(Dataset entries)
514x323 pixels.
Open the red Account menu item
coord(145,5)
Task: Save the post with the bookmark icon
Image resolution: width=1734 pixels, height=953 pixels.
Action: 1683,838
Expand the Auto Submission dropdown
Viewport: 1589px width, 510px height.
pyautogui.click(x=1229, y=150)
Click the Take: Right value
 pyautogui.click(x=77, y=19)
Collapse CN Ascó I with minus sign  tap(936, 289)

--

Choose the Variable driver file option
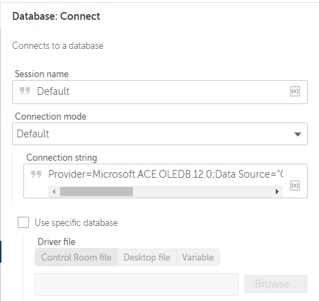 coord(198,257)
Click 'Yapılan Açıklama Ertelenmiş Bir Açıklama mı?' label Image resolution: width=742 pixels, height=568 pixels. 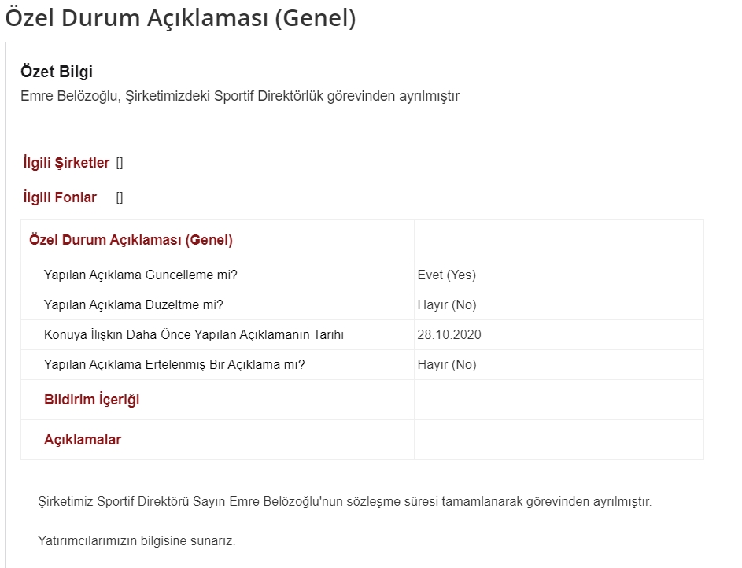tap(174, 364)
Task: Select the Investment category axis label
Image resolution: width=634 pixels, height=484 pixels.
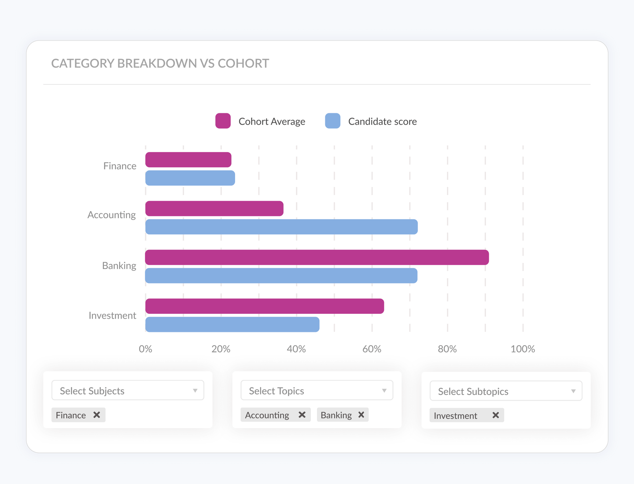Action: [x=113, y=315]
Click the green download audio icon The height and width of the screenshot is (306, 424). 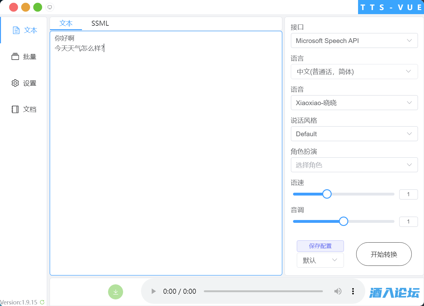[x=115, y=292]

EXERCISE: Please reproduce, exactly as they appear above, the lines from the line containing "514x323 pixels." up to and including the line containing "Collapse CN Ascó".

FINAL ANSWER:
514x323 pixels.
Open the red Account menu item
coord(145,5)
Task: Save the post with the bookmark icon
Image resolution: width=1734 pixels, height=953 pixels.
Action: 1683,838
Expand the Auto Submission dropdown
Viewport: 1589px width, 510px height.
pyautogui.click(x=1229, y=150)
Click the Take: Right value
 pyautogui.click(x=77, y=19)
Collapse CN Ascó I with minus sign  tap(936, 289)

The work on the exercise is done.